Over the weekend, Apple added a banner to its homepage to inform customers that ‘Our retail stores are closed until March 27’. However, that message has now been changed.
As spotted by 9to5Mac readers, the banner now reads ‘Our retail stores are closed until further notice’. As far as we know, Apple retail has not told stores of a change of plans just yet.

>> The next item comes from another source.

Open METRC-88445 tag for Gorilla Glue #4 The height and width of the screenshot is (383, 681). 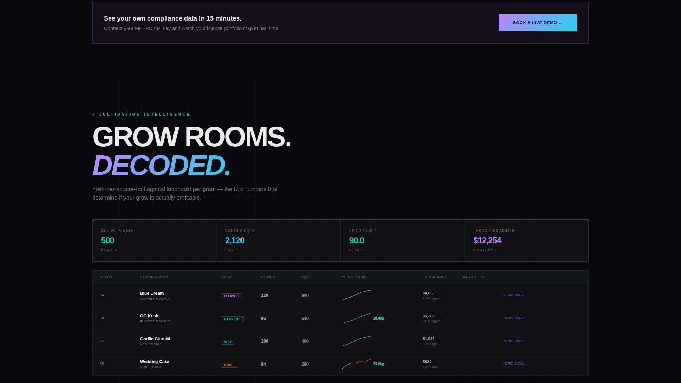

Business Insider has a roundup of other major chains which have also decided to close:
- Abercrombie & Fitch
- Calvin Klein
- Free People
- Gilly Hicks
- Lands’ End
- Levi Strauss
- LL Bean
- Lush Cosmetics
- New Balance
- Outdoor Voices
- Phillip Lim
- Speedo USA
- Tommy Hilfiger
- Under Armour
- Urban Outfitters
- Van Heusen
- Vineyard Vines
- Warby Parker
You can see in the full piece which chains have announced that they will continue to pay store staff during the closure. It’s not yet known what Apple’s policy is regarding staff payments while Apple Stores are closed.
Variety reports that movie theaters in some states are also closing, though in this case by government order.

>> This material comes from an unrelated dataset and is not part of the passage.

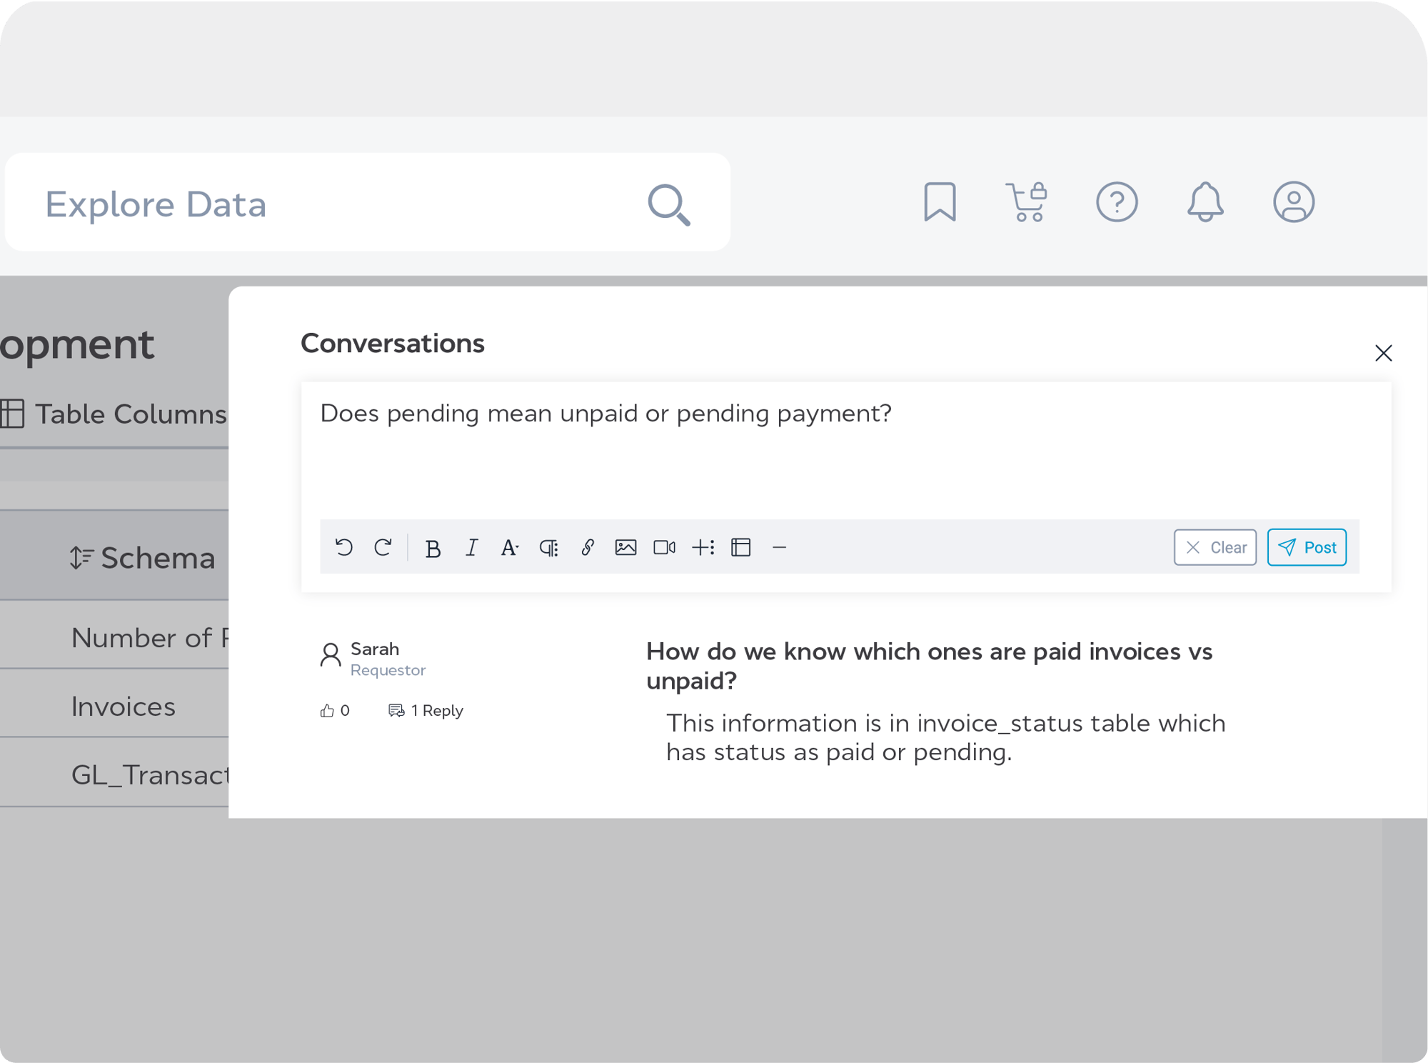The width and height of the screenshot is (1428, 1063).
Task: Open the font size dropdown
Action: (510, 548)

Movie theaters in multiple states — Colorado, Connecticut, Louisiana, Maryland, Michigan, Minnesota, New Jersey, New York, Ohio, Pennsylvania and Washington — have been ordered to close in response to the coronavirus pandemic.
The unprecedented move comes as most theater chains — with the exception of Regal Cinemas and Alamo Drafthouse — have tried to stay open while taking steps to cut capacity.

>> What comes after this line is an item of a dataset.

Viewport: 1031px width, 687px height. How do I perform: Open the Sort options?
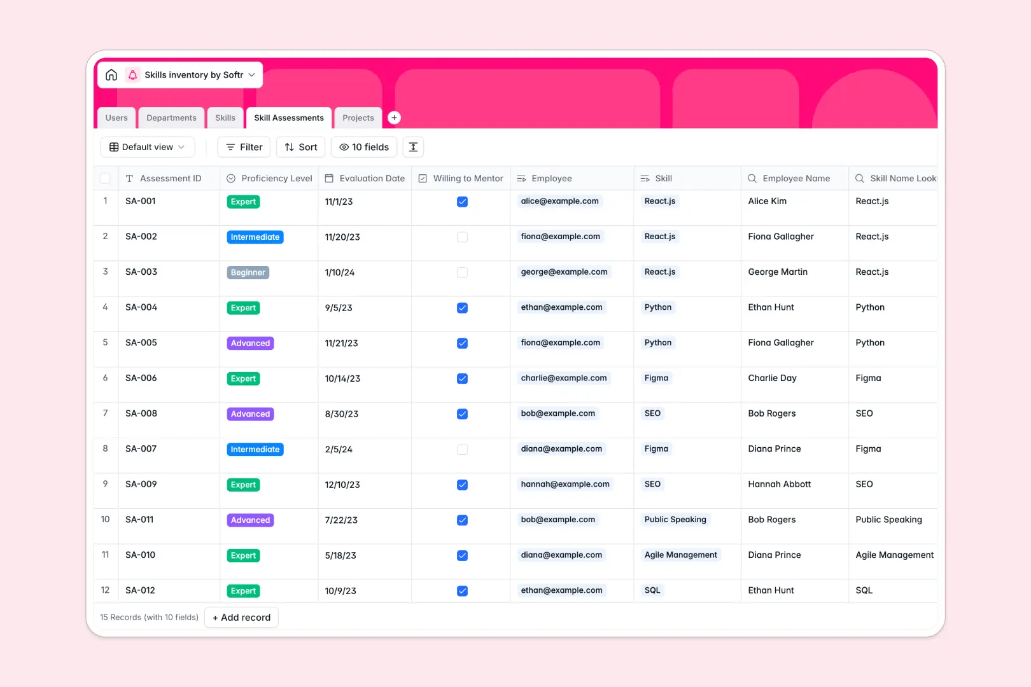tap(300, 147)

Exhibitors expect the order will soon extend across the entire country as officials start to restrict non-essential public gatherings to halt the spread of the virus.
Among the movies impacted by this will be Apple’s first theatrical movie release, The Banker.
Current advice from the White House recommends against gatherings of more than 10 people for at least the next 15 days.
It’s a similar picture in the UK, where the government did a rapid U-turn from its ‘business as usual’ policy and is now advising against attending bars, clubs, and theaters. There is, however, anger that this is merely a recommendation to customers, not an order to business owners, meaning they will likely be unable to claim on their business interruption insurance policies. The charitable interpretation is that this is deliberate, to avoid bankrupting insurance companies, which would then leave consumers unprotected.